#### [EXERCISE DESCRIPTION]
Please switch "GUI agent" to "screen-navigation agent" everywhere it appears in the records below, keeping all other text the same. Leave the pictures out of your answer.

#### [GIVEN RECORDS]
- - -

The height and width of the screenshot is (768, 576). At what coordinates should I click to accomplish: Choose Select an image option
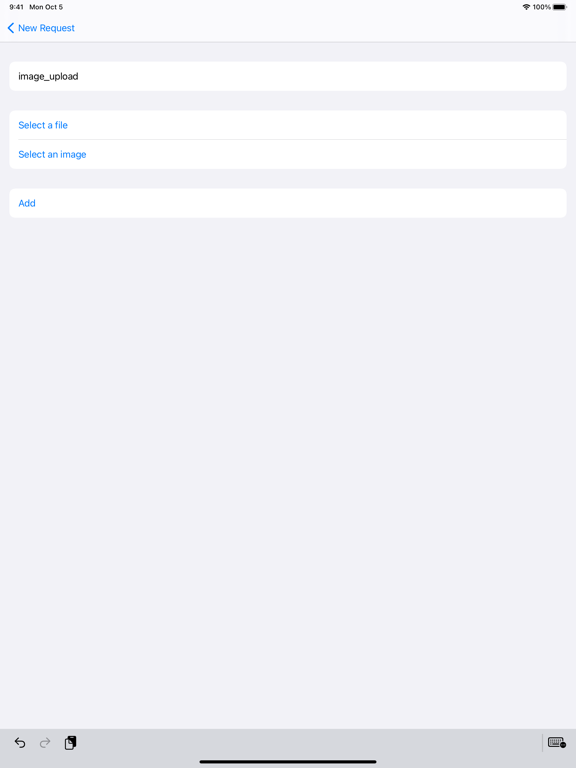[288, 154]
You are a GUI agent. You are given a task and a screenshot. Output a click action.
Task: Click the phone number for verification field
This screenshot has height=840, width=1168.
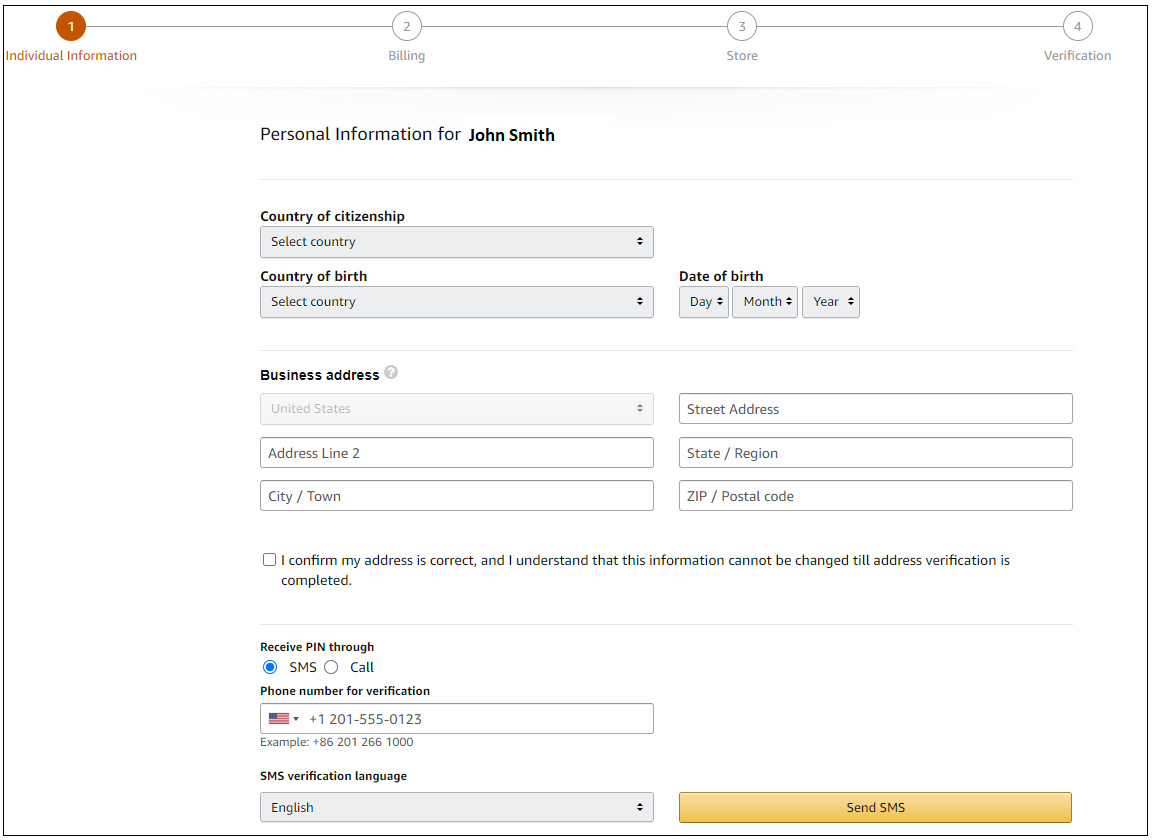476,719
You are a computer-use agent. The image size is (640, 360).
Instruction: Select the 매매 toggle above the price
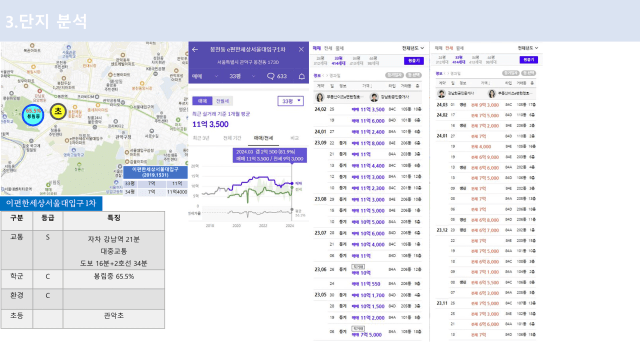pos(202,101)
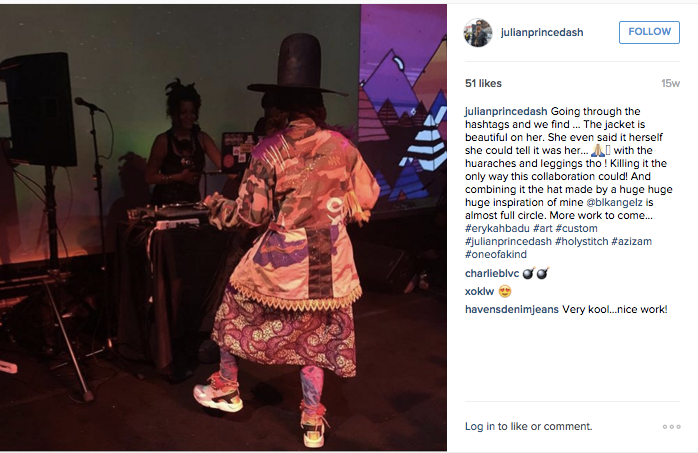Open the #custom hashtag

tap(576, 228)
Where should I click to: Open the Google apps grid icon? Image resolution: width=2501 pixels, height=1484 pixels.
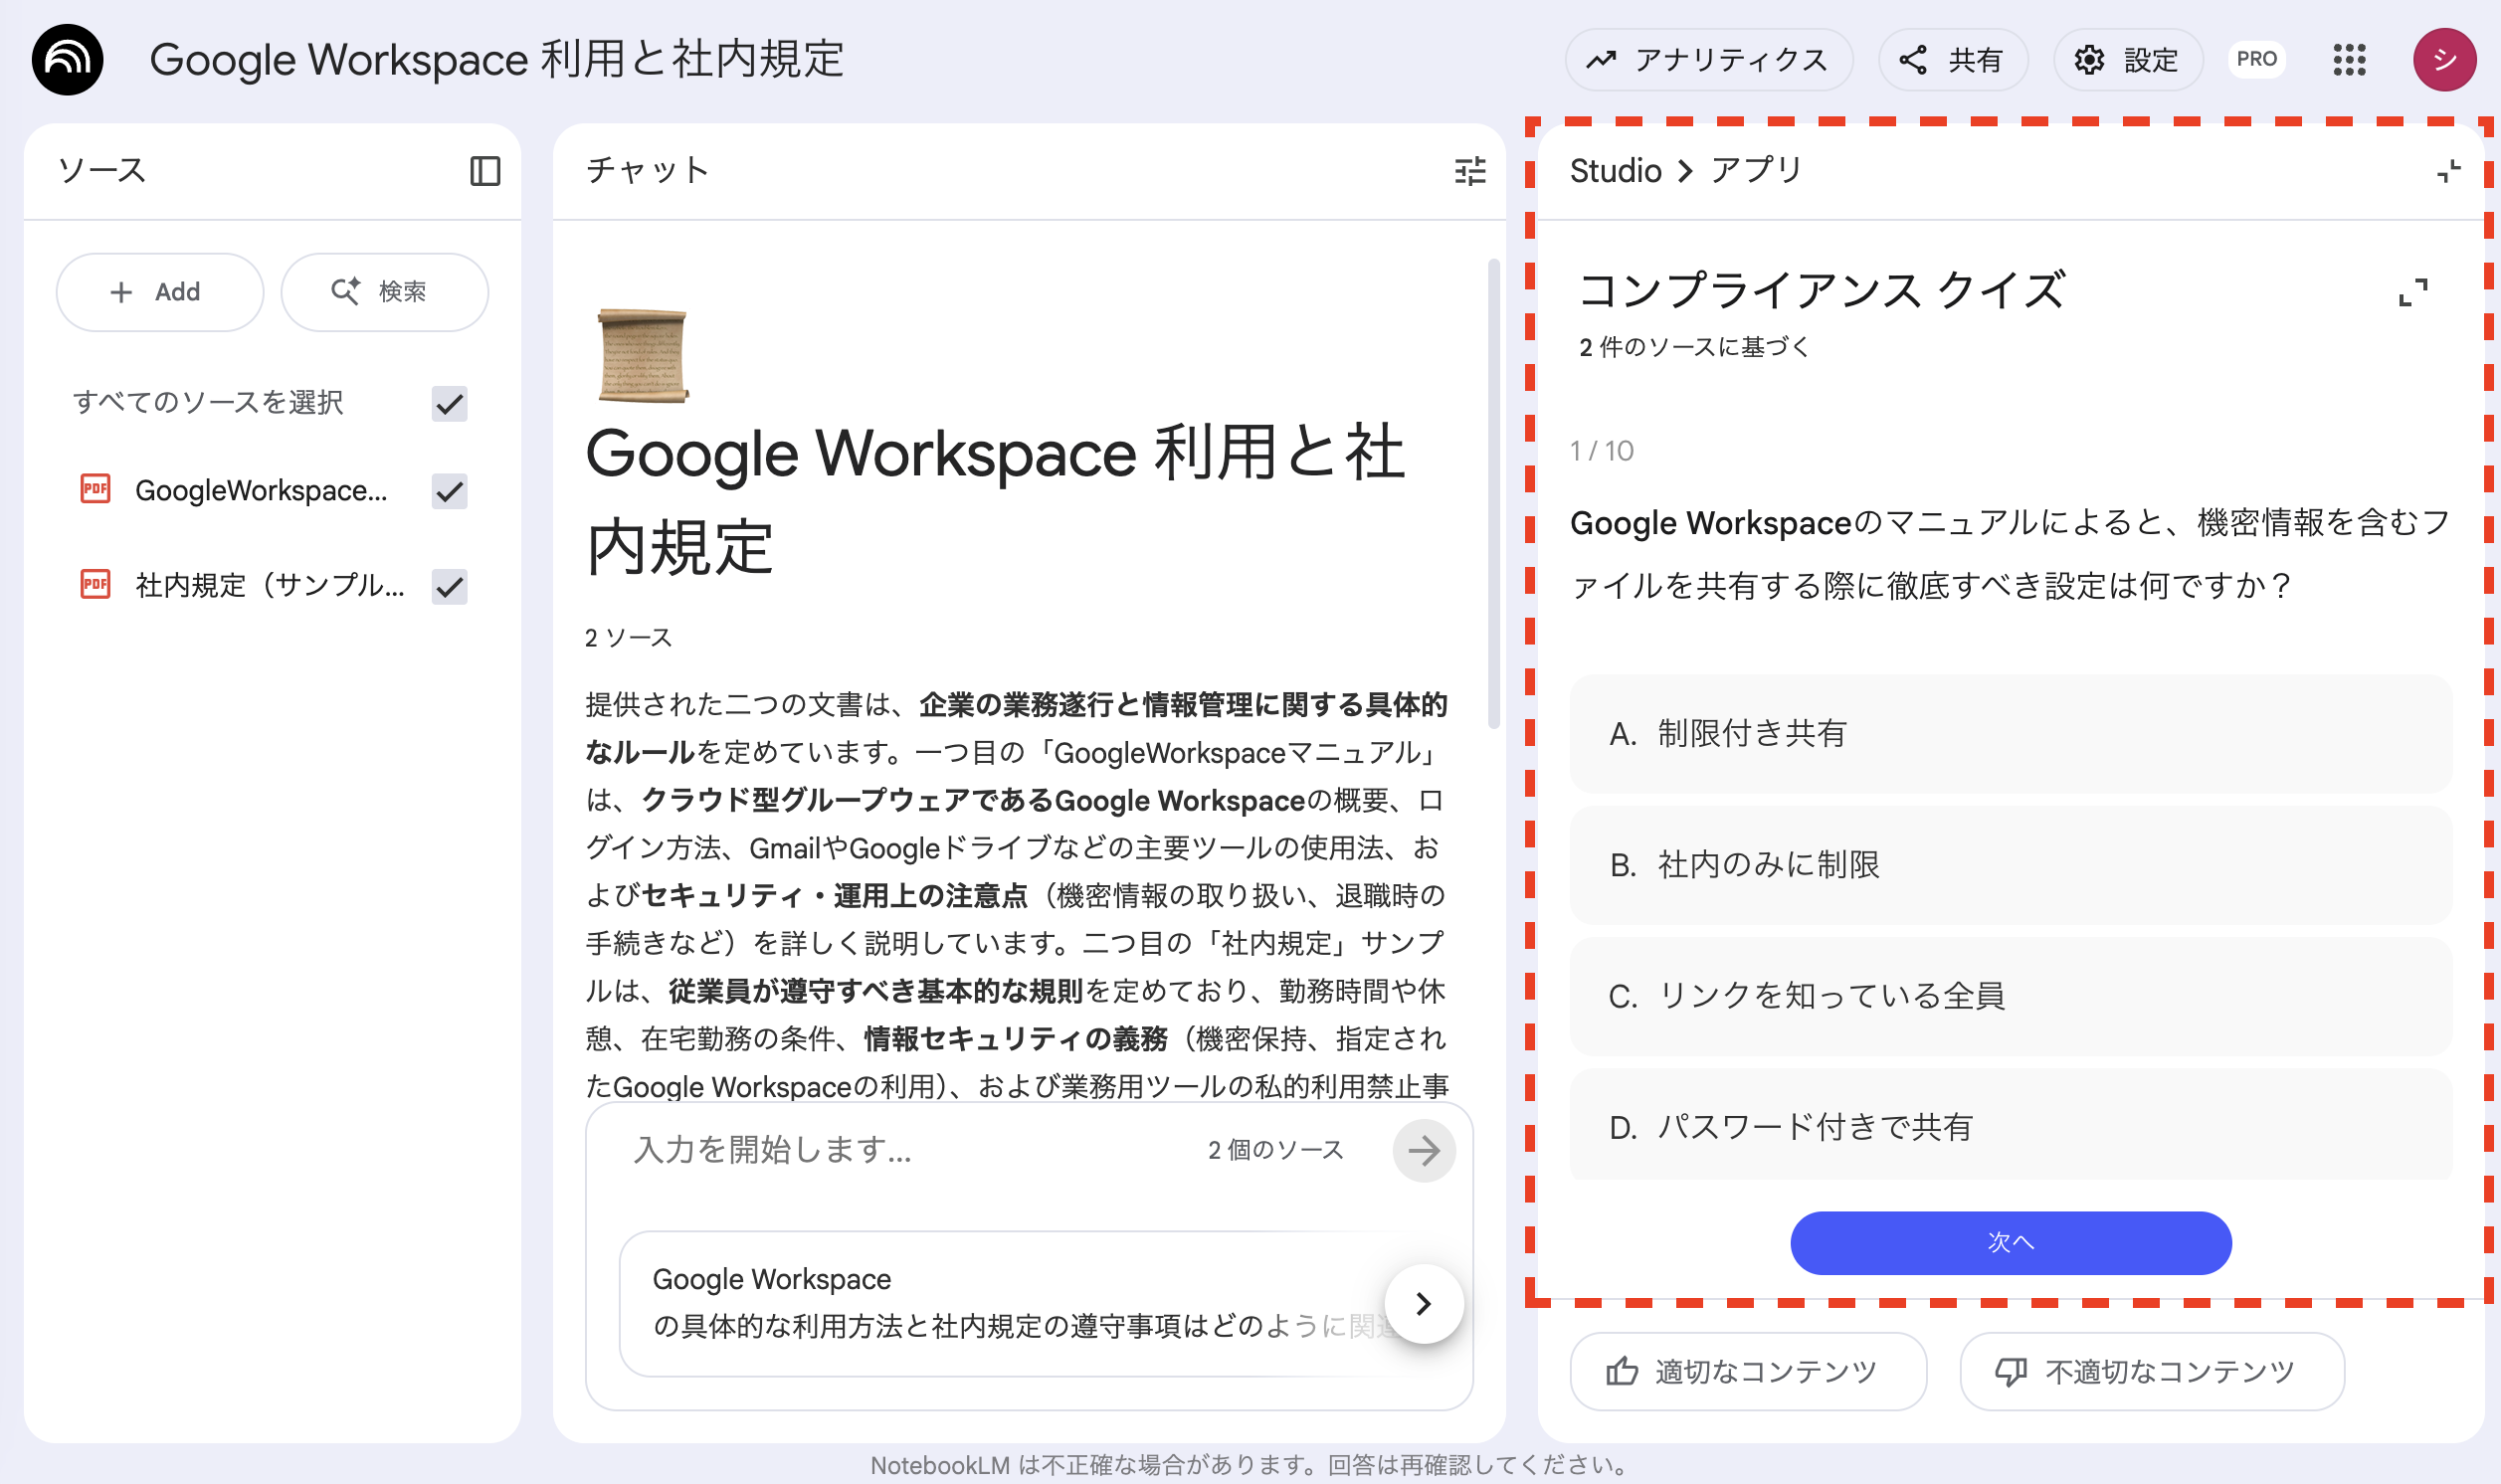tap(2349, 59)
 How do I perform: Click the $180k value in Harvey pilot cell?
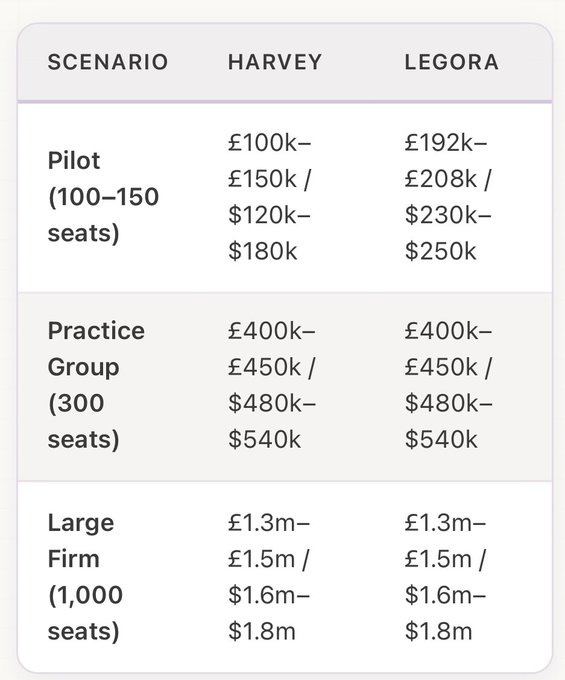point(263,251)
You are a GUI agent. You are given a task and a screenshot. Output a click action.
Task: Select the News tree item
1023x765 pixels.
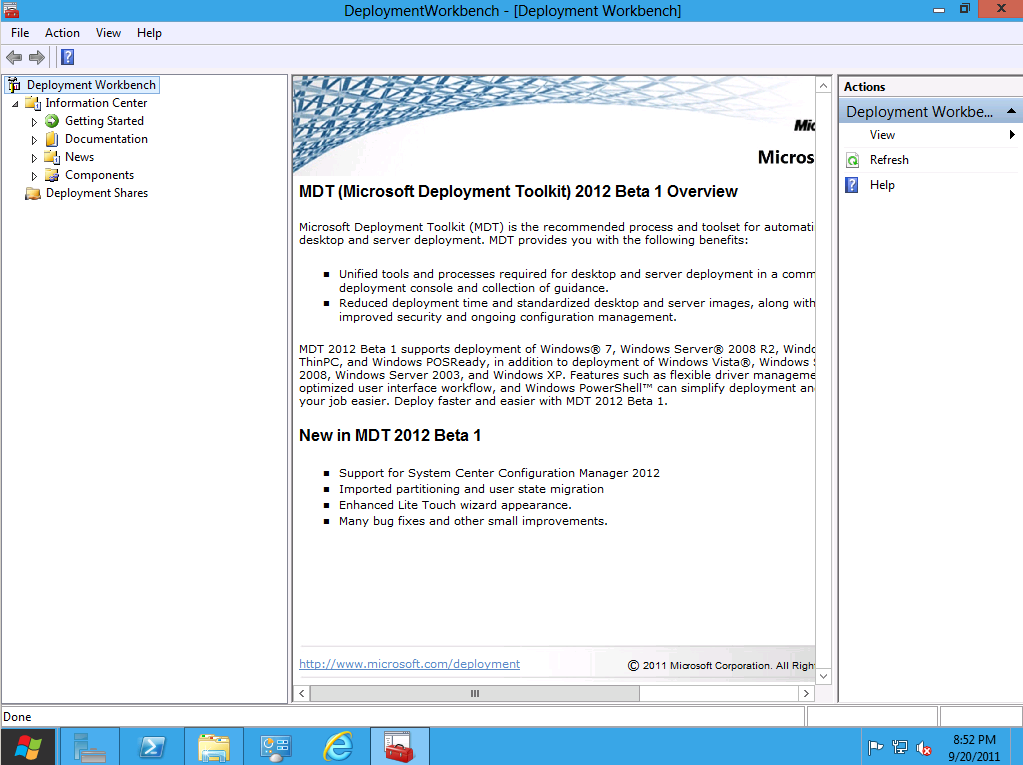tap(79, 157)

- - -

#### [ANSWER BELOW]
The height and width of the screenshot is (768, 576). At what coordinates should I click to accomplish: Choose Select an image option
[288, 154]
You are a screen-navigation agent. You are given a task and a screenshot. Output a click action.
Task: Click the phone number for verification field
This screenshot has height=840, width=1168.
476,719
You are a computer-use agent. The image size is (640, 360).
Instruction: Select the 매매 toggle above the price
pos(202,101)
Open the #custom hashtag

tap(576, 228)
Where should I click to: Open the Google apps grid icon? Image resolution: width=2501 pixels, height=1484 pixels.
tap(2349, 59)
 How do I perform: Click the $180k value in Harvey pilot cell?
point(263,251)
You are a screen-navigation agent. You are given a task and a screenshot. Output a click action.
Task: Select the News tree item
1023x765 pixels.
tap(79, 157)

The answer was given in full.